LEAR. – Telle qu'elle est avec ses défauts, sans amis, tout récemment adoptée par ma haine, dotée de ma malédiction, et tenue pour étrangère par mon serment, voulez-vous, seigneur, la prendre ou la laisser?
LE DUC DE BOURGOGNE. – Pardonnez, seigneur roi; mais un choix ne se détermine pas sur de pareilles conditions.
LEAR. – Laissez-la donc, seigneur; car, par le maître qui m'a fait, je vous ai dit toute sa fortune. —(Au roi de France.) Pour vous, grand roi, je ne voudrais pas abuser de votre amour au point de vous unir à ce que je hais: ainsi, je vous en conjure, tournez votre inclination vers quelque autre objet qui en soit plus digne qu'une malheureuse que la nature a presque honte d'avouer pour sienne.
LE ROI DE FRANCE. – C'est quelque chose de bien étrange, que celle qui était, il n'y a qu'un moment encore, le premier objet de votre affection, le sujet de vos louanges, le baume de votre vieillesse, ce que vous aviez de meilleur et de plus cher, ait pu, dans l'espace d'un clin d'oeil, commettre une action assez monstrueuse pour être dépouillée de tous les replis de votre faveur!

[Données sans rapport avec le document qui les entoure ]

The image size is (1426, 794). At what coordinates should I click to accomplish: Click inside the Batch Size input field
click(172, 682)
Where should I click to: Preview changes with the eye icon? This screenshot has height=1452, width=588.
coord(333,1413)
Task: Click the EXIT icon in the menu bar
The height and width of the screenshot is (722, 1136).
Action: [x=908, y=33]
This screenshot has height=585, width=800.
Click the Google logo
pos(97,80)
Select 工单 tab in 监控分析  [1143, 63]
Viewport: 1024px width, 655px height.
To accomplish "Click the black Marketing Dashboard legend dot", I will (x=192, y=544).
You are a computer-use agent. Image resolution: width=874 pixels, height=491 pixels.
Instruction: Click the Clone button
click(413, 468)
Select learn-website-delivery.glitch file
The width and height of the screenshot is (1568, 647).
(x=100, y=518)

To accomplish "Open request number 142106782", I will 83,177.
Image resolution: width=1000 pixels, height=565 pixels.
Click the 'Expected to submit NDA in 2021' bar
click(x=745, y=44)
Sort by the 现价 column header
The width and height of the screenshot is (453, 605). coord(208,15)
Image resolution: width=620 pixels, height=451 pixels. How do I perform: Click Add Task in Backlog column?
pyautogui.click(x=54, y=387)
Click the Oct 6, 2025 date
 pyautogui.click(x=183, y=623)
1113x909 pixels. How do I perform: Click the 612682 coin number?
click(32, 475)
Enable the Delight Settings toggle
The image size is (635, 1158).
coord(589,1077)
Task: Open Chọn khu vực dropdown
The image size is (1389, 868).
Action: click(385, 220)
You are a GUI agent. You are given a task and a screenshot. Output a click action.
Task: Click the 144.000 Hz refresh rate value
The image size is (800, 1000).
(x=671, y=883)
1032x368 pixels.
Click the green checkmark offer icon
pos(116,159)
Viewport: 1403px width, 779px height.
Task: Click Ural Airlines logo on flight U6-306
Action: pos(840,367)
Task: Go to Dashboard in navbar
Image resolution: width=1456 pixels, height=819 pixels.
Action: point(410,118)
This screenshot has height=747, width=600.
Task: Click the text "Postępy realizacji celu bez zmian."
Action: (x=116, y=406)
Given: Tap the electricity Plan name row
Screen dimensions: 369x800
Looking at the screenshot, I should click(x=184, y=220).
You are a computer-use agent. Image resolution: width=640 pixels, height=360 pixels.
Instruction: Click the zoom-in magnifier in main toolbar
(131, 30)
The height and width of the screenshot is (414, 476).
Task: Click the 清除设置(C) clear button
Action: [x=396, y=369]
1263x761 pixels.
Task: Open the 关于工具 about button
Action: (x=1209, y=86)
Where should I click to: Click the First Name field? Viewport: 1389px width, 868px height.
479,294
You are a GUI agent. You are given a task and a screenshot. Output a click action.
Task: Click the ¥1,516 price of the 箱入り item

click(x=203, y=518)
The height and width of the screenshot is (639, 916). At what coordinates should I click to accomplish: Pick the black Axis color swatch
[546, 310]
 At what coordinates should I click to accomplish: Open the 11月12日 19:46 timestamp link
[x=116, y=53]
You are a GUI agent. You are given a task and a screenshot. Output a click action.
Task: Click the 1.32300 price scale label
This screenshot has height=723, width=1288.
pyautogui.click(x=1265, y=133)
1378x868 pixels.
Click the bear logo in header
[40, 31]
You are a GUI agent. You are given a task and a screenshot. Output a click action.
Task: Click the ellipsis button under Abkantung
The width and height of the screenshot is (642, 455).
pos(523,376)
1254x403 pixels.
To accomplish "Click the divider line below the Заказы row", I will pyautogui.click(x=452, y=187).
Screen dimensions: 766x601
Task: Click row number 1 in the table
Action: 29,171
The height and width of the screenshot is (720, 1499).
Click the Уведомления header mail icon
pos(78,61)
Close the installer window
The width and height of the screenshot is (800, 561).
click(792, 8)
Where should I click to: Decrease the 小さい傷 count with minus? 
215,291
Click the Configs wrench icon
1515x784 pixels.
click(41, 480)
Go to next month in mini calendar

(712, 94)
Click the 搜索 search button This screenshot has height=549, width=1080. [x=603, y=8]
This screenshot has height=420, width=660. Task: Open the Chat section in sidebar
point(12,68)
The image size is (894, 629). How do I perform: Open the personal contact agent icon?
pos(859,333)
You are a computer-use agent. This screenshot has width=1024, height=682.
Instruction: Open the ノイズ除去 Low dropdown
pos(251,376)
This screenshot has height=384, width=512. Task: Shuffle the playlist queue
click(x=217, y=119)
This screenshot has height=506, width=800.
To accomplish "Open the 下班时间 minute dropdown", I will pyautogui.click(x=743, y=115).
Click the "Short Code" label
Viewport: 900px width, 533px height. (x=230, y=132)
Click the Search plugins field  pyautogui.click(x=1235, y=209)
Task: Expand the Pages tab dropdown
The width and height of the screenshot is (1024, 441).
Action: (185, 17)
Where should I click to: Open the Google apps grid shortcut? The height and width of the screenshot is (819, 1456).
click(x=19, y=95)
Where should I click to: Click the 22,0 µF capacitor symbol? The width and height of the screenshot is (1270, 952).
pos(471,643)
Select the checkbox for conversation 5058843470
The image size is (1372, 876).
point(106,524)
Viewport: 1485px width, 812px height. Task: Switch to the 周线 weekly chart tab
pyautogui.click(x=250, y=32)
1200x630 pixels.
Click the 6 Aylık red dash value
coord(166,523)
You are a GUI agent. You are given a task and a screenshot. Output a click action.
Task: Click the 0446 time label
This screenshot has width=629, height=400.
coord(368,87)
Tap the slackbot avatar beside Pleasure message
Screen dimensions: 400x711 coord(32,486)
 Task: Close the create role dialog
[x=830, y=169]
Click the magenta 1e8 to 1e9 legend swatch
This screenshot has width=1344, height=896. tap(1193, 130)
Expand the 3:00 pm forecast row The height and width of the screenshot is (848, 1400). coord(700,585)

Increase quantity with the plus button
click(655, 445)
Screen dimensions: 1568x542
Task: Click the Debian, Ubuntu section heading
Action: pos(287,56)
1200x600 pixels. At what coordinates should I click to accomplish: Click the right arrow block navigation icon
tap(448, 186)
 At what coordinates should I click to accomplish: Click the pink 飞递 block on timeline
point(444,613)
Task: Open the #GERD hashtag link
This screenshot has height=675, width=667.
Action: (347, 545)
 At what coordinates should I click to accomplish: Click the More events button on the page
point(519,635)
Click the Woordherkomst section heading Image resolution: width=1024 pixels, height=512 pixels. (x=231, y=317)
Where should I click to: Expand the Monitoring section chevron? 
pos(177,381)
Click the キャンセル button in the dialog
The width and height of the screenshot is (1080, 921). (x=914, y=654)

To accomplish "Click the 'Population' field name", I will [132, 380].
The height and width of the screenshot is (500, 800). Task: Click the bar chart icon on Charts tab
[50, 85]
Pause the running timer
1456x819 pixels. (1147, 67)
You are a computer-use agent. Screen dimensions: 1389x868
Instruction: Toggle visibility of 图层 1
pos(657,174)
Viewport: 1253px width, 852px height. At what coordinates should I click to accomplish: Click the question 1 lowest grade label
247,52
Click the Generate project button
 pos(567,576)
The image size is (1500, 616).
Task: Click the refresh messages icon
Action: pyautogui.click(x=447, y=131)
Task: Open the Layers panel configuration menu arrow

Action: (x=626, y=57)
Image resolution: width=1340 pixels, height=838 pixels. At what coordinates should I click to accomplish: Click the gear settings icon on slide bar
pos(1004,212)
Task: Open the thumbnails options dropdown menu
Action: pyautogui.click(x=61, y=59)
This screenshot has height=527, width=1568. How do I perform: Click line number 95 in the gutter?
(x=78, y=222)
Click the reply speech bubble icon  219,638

Sans doute il faut que son offense blesse la nature à tel point qu'elle en devienne un monstre; ou bien l'affection que vous lui aviez témoignée devient une tache pour Votre Majesté, ce que ma raison ne saurait m'obliger de croire sans le secours d'un miracle.
CORDÉLIA, à son père.– Je supplie Votre Majesté, bien que je manque de cet art onctueux et poli de parler sans avoir dessein d'accomplir, puisque je veux exécuter mes bonnes intentions avant d'en parler, de vouloir bien déclarer que ce n'est point une tache de vice, un meurtre ou une souillure, ni une action contre la chasteté, ni une démarche déshonorante, qui m'a privée de votre faveur et de vos bonnes grâces, mais que c'est pour n'avoir pas possédé, et c'est là ma richesse, cet oeil qui sollicite toujours, et cette langue que je me félicite de ne pas avoir, quoique pour ne l'avoir pas j'aie perdu votre tendresse.
LEAR. – Il vaudrait mieux pour toi n'être jamais née que de n'avoir pas su me plaire davantage.
LE ROI DE FRANCE. – N'est-ce que cela? une lenteur naturelle qui souvent néglige de raconter l'histoire de ce qu'elle va faire? – Monseigneur de Bourgogne, que dites-vous à cette dame? L'amour n'est point l'amour dès qu'il s'y mêle des considérations étrangères à son véritable objet. La voulez-vous? elle est une dot en elle-même.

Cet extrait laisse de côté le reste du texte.